THE DATA ->

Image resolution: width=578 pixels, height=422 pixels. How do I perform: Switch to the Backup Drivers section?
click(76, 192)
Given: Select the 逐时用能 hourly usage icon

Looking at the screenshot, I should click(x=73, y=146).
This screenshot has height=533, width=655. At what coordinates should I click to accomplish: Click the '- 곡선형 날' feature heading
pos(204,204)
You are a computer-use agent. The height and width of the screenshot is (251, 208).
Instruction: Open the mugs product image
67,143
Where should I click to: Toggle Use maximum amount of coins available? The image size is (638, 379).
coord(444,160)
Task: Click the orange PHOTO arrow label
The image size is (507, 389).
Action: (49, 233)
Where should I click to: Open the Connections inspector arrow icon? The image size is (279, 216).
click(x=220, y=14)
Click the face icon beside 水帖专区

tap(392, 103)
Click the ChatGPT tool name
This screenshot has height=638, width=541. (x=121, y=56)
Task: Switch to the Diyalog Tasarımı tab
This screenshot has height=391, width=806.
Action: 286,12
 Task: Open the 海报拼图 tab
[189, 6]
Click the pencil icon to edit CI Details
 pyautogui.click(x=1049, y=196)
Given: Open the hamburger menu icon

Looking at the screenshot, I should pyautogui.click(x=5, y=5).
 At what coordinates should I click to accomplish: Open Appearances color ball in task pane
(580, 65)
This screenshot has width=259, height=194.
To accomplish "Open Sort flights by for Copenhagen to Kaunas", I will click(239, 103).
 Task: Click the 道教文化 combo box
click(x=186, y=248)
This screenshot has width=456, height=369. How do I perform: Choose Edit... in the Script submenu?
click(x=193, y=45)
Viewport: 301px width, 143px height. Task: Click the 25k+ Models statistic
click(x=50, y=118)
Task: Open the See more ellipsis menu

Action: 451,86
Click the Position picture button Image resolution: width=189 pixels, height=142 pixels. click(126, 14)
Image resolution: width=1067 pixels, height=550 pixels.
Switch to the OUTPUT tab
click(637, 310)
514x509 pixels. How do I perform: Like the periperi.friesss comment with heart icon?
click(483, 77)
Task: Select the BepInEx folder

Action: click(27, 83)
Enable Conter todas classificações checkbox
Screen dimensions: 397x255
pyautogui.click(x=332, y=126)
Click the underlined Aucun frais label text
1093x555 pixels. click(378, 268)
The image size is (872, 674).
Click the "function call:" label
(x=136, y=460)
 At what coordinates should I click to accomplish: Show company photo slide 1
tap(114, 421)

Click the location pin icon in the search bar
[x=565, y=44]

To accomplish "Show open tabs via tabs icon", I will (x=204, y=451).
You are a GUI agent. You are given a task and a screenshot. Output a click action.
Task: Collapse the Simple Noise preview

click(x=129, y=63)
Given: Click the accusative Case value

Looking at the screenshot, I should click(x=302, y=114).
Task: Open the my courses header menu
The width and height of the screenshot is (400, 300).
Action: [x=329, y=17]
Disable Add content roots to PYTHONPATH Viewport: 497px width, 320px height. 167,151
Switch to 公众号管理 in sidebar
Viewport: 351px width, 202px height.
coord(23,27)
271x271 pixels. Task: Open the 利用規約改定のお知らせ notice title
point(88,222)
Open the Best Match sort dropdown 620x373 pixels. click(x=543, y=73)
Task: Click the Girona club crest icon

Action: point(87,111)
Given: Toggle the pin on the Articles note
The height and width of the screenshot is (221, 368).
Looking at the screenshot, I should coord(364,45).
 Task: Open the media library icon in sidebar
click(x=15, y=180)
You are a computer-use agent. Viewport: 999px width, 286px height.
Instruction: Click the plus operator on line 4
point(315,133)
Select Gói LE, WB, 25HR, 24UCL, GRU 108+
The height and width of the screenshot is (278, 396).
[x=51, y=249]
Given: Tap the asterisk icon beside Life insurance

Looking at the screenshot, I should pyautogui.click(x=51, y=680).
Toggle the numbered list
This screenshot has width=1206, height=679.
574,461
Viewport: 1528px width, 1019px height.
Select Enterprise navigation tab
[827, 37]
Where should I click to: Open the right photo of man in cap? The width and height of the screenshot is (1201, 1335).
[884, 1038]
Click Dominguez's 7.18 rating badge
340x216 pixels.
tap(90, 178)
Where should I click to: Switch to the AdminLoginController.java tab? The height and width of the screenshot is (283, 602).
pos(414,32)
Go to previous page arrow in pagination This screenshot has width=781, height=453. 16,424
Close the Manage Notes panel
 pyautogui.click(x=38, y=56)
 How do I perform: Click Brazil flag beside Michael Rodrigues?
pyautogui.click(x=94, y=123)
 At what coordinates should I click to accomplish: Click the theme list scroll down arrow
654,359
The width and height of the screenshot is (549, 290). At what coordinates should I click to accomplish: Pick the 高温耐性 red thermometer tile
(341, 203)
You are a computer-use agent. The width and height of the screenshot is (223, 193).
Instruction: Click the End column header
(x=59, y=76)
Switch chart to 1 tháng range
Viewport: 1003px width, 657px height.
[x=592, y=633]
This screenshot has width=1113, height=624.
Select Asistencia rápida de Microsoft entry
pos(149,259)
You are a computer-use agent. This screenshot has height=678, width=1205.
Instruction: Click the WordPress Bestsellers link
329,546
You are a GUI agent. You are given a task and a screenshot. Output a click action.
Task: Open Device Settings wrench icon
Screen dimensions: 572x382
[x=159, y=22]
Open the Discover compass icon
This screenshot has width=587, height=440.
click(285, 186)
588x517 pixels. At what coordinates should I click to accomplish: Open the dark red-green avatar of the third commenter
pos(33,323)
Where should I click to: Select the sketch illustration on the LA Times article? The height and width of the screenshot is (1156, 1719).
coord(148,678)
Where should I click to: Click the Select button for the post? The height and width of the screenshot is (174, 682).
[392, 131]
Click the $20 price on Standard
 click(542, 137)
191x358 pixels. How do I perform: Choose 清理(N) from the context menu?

EXERCISE PROMPT ->
Within the listing above, locate the line containing "Disable Add content" and the line containing "You are a computer-use agent. This". Reproduce those two lines and all lines between them exactly, with nothing added.

SOLUTION FOR THIS TASK ->
Disable Add content roots to PYTHONPATH Viewport: 497px width, 320px height. 167,151
Switch to 公众号管理 in sidebar
Viewport: 351px width, 202px height.
coord(23,27)
271x271 pixels. Task: Open the 利用規約改定のお知らせ notice title
point(88,222)
Open the Best Match sort dropdown 620x373 pixels. click(x=543, y=73)
Task: Click the Girona club crest icon

Action: point(87,111)
Given: Toggle the pin on the Articles note
The height and width of the screenshot is (221, 368).
Looking at the screenshot, I should coord(364,45).
 Task: Open the media library icon in sidebar
click(x=15, y=180)
You are a computer-use agent. Viewport: 999px width, 286px height.
Instruction: Click the plus operator on line 4
point(315,133)
Select Gói LE, WB, 25HR, 24UCL, GRU 108+
The height and width of the screenshot is (278, 396).
[x=51, y=249]
Given: Tap the asterisk icon beside Life insurance

Looking at the screenshot, I should pyautogui.click(x=51, y=680).
Toggle the numbered list
This screenshot has width=1206, height=679.
574,461
Viewport: 1528px width, 1019px height.
Select Enterprise navigation tab
[827, 37]
Where should I click to: Open the right photo of man in cap? The width and height of the screenshot is (1201, 1335).
[884, 1038]
Click Dominguez's 7.18 rating badge
340x216 pixels.
tap(90, 178)
Where should I click to: Switch to the AdminLoginController.java tab? The height and width of the screenshot is (283, 602).
pos(414,32)
Go to previous page arrow in pagination This screenshot has width=781, height=453. 16,424
Close the Manage Notes panel
 pyautogui.click(x=38, y=56)
 How do I perform: Click Brazil flag beside Michael Rodrigues?
pyautogui.click(x=94, y=123)
 At what coordinates should I click to accomplish: Click the theme list scroll down arrow
654,359
The width and height of the screenshot is (549, 290). At what coordinates should I click to accomplish: Pick the 高温耐性 red thermometer tile
(341, 203)
You are a computer-use agent. The width and height of the screenshot is (223, 193).
Instruction: Click the End column header
(x=59, y=76)
Switch chart to 1 tháng range
Viewport: 1003px width, 657px height.
[x=592, y=633]
This screenshot has width=1113, height=624.
Select Asistencia rápida de Microsoft entry
pos(149,259)
You are a computer-use agent. This screenshot has height=678, width=1205.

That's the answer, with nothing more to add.